President’s Inaugural Address
International Federation of Pharmaceutical Manufacturers & Associations (IFPMA) 26th IFPMA Assembly
John C. Lechleiter, Ph.D.
Chairman, President and Chief Executive Officer — Eli Lilly and Company
October 31, 2012
Thank you, Eduardo, and good afternoon, everyone.
I want to begin by acknowledging my predecessors, Mr. Nogimori along with David Brennan, for their strong leadership of IFPMA during a very challenging couple of years – with a number of significant issues to deal with.

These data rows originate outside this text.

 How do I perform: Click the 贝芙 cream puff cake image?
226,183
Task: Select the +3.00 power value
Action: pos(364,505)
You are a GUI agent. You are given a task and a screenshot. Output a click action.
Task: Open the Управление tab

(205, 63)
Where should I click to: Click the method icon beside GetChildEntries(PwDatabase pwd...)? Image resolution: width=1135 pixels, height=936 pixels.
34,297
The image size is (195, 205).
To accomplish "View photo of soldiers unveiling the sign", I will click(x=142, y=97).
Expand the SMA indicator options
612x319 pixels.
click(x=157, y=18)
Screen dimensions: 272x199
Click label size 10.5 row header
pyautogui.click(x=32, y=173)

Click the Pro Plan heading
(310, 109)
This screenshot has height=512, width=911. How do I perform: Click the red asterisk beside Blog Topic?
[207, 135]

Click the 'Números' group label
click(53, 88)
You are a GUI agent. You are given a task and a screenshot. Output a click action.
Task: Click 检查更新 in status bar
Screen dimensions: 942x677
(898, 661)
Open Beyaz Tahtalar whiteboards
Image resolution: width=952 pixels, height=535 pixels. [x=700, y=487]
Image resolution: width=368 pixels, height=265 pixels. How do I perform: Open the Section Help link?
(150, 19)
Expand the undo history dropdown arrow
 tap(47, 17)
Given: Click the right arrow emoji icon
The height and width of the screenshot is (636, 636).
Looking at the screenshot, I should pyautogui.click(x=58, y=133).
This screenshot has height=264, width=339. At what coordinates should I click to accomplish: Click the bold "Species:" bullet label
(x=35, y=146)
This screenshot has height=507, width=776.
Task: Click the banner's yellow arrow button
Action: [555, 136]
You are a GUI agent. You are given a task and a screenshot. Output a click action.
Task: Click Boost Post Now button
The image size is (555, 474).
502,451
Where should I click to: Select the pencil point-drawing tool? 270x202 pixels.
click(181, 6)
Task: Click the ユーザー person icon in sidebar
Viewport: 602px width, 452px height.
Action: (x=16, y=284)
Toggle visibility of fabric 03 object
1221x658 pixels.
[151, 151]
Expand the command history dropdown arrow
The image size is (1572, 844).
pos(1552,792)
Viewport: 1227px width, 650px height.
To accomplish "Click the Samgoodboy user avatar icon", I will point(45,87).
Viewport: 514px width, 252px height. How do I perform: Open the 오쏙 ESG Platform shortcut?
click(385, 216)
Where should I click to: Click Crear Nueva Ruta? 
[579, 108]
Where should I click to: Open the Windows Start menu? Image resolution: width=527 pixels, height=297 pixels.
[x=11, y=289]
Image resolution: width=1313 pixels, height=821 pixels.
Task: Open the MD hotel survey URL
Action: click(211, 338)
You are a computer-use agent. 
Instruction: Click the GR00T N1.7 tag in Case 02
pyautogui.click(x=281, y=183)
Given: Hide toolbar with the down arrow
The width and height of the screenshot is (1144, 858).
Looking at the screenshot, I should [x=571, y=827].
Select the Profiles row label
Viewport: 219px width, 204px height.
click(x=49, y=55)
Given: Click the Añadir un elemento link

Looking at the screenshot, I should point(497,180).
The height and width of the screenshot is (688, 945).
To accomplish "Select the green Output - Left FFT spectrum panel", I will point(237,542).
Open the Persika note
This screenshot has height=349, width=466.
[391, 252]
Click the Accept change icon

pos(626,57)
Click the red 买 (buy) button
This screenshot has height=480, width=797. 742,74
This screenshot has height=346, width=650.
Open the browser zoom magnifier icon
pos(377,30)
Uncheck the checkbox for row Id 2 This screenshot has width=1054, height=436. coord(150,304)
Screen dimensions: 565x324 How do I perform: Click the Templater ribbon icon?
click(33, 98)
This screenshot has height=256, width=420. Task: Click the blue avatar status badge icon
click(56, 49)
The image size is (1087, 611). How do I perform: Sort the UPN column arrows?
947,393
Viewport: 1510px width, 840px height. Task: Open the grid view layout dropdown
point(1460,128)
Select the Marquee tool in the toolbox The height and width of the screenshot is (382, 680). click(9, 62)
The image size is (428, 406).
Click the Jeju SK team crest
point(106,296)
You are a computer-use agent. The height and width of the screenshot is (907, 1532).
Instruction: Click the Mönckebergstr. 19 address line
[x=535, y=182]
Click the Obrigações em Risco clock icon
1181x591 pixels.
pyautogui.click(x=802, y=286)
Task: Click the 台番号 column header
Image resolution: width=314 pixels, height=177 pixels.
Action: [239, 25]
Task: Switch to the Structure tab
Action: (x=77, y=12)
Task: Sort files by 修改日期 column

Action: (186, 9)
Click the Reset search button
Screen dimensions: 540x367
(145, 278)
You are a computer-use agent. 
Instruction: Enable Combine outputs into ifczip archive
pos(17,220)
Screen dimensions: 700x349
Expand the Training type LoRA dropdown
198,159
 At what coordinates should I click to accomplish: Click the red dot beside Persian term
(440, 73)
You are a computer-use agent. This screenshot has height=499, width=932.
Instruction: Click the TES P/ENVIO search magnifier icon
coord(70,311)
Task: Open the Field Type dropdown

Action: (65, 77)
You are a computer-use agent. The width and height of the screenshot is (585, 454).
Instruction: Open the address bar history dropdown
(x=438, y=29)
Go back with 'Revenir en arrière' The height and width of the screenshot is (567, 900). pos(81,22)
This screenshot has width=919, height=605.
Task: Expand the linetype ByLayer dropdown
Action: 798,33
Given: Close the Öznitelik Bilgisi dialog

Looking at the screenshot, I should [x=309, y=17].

David was also a driving force behind updating our Code of Practice and a powerful voice on the importance of building trust between our member companies, associations, and all those we interact with.
I also want to thank Eduardo Pisani and our IFPMA staff and all the member company and association staff who have organized this meeting and who give voice to the importance of innovative medicines for patients the world over.
I am honored to represent IFPMA and to assume this office in the company of so many friends and colleagues who represent the patients we seek to serve. I bring the perspective of a scientist who has spent my entire career at one company in pursuit of pharmaceutical innovation to help people live longer, healthier lives.
I will continue to champion medical innovation and the collaborative efforts that are improving health for millions of people around the world and help ensure that all the companies and organizations represented here today can carry on the heroic work of healing and saving lives well into the future – with more and more patients having access to the medicines they need.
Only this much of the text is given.